Emily LaBarge on Charles Gaines
generous is not typically a word associated with conceptual art, but this is precisely how I would describe Charles Gaines’ work: critically, provocatively, radical, at times paradoxical, but never docile, generous. âThe subjective imagination is an ideology, it is not a fact,â said the artist. He also observed that the universal categories and paradigms, including “the creator”, in which we find ourselves inscribed are both constructed and arbitrary. In Gaines’ work, the questioning of systems and structures is necessarily turned inward and outward at the same time: relational, generative. âI want to reposition our idea of ââfatherhood so that whatever the artist does, the value given to it is discursively determined, not aesthetically determined,â Gaines explains. âThe public as a social agent, the cultural agent, is important to this end. “
Two new series from old themes were presented in “Multiples of Nature, Trees and Faces”, the artist’s first solo exhibition in London. âNumbers and Faces: Multi-Racial / Ethnic Combinations Series 1,â 2019-20, consists of sixteen large-scale black and white photographs of people who identify as multiracial or multiethnic. Each portrait shows its subject from the shoulders and is mounted behind a grid acrylic sheet on which are painted, according to the artist’s meticulous system, tiny numbered colored squares reminiscent of chromatic pixels. Each individual is assigned two colors: a darker one for the contours and basic features of the face, a lighter one for the intermediate surfaces. The series begins with Face # 1, Nour Mobarak (Levantine / White European), 2019, underlined in pink red and filled with sky blue, each numbered square rising horizontally back and forth from a vertical spine of zeros in the center of the face.
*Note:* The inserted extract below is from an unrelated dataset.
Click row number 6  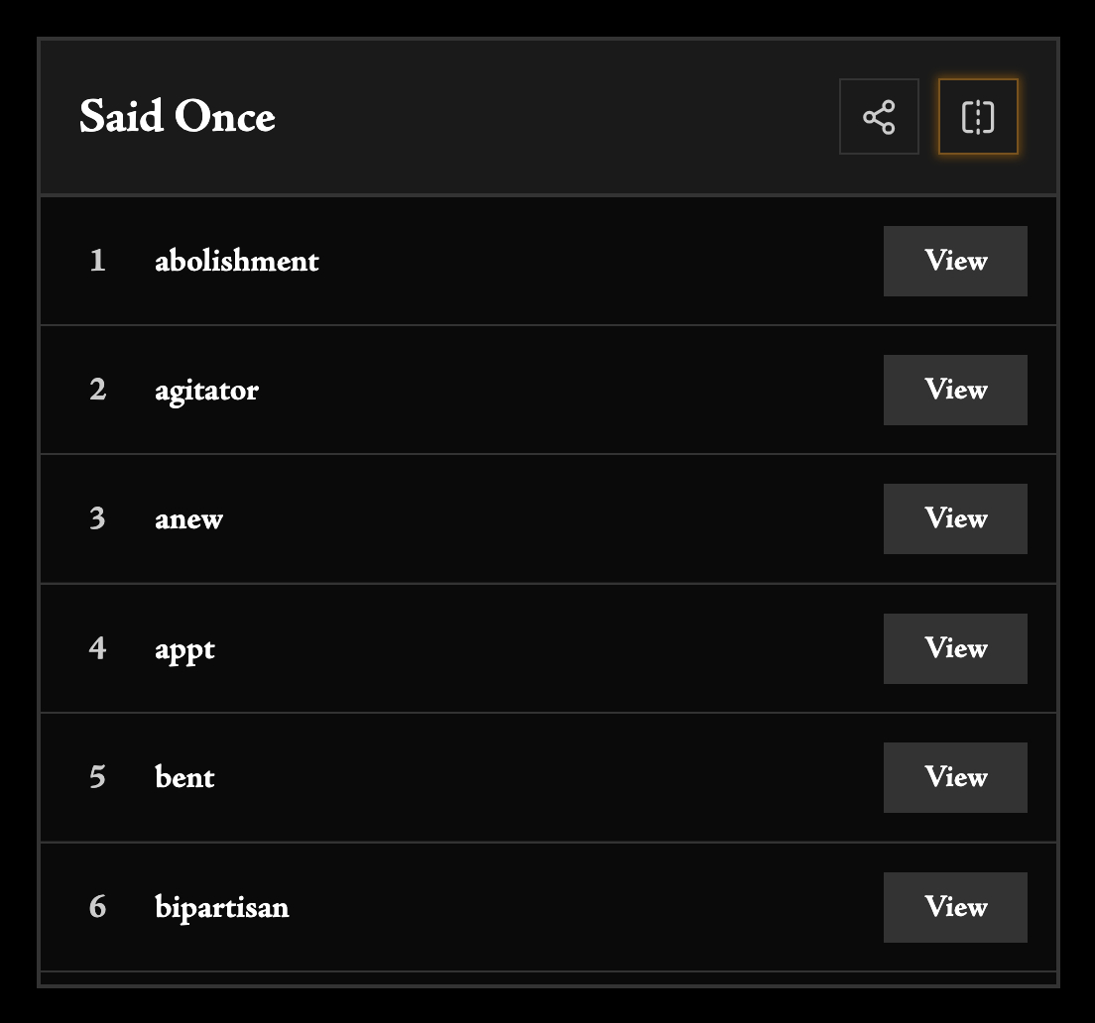tap(97, 907)
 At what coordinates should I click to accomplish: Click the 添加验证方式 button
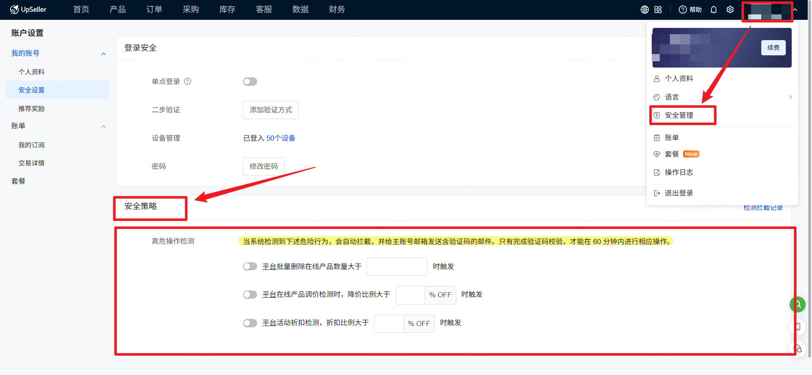coord(271,110)
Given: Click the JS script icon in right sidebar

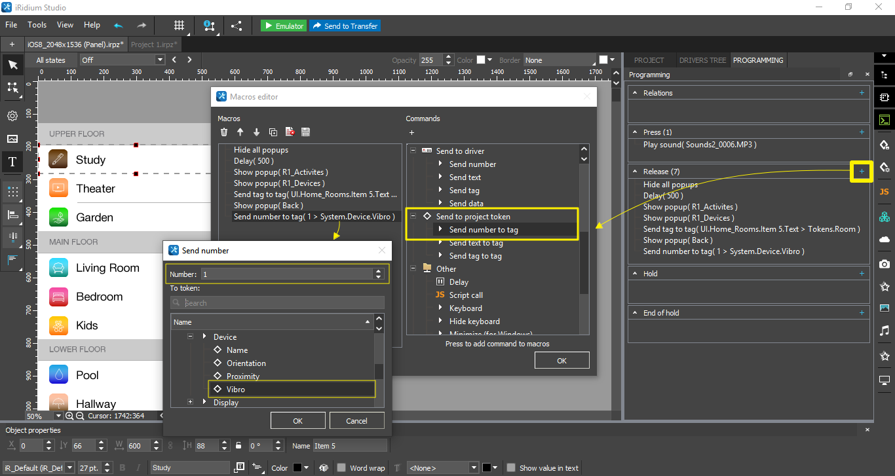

The photograph below is just discernible through the squares. With each progressive work in the series, a new face is added – a new black and white photograph, a new grid of new colors – but the previous faces remain visible below so that a composite slowly builds up, moving and transforming with each iteration. . Colors and features blend, overlap and change, depending on who has joined the choir.
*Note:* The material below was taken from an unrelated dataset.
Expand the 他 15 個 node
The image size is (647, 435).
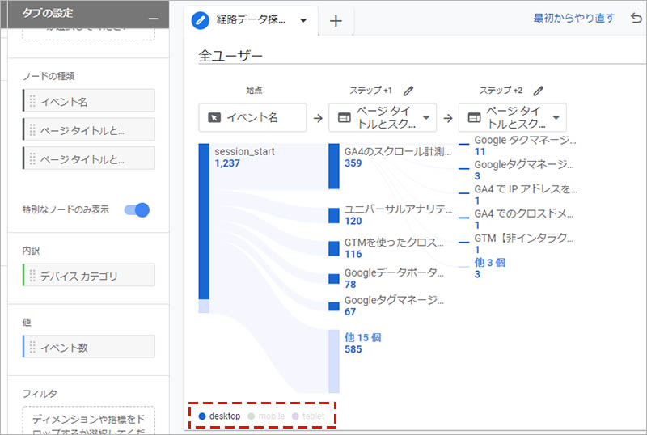[362, 337]
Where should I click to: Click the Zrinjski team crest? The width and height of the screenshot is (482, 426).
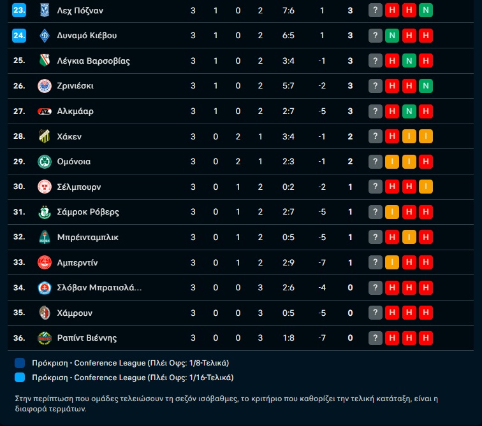coord(44,86)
In âNumbers and Trees: London Series 1â, 2020-2021, Gaines uses a similar approach. Details of the trees – the sprawling branches of a selection of varieties native to Dorset, UK – are squared with images of the entire tree in one color and numbered the same way as in “Numbers and Faces “. With each repetition and each additional tree and of a different shade, the central image spreads like a Rorschach spot of arterial veins and capillaries. Trees and faces may seem strange bedfellows, but Gaines frames and crops them, dismantles their imaginations, and poses and overlays numbers and colors, shapes and grids. The themes of biological reproduction, heredity, genealogy, lineage and genetics only appear to recede and dissolve entirely.
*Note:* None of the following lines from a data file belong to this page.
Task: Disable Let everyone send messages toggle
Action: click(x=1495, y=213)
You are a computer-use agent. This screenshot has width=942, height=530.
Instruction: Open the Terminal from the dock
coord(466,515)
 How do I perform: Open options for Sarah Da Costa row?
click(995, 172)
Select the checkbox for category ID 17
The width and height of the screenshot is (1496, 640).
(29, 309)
Can we read a face? (Open like a book? Closed like a door?) How to represent, conceptually, the recognition of race as a conceptual schema? “Can I come back as a bird?” Gaines remembers asking his mother when he was a child. His question revealed an early and fantastic recognition that the taxonomies that determine identity and all that goes with it – racially, socially, culturally, politically, economically – are not facts of nature. If Gaines empties his work of subjectivity, he does so to allow the viewer to retain but also to question and demolish his own. He asks us to see in the composite the collective – no white without black, no man without woman, no rich without poor, no me without you – and to find a way to perceive, to do and to live some share between the two.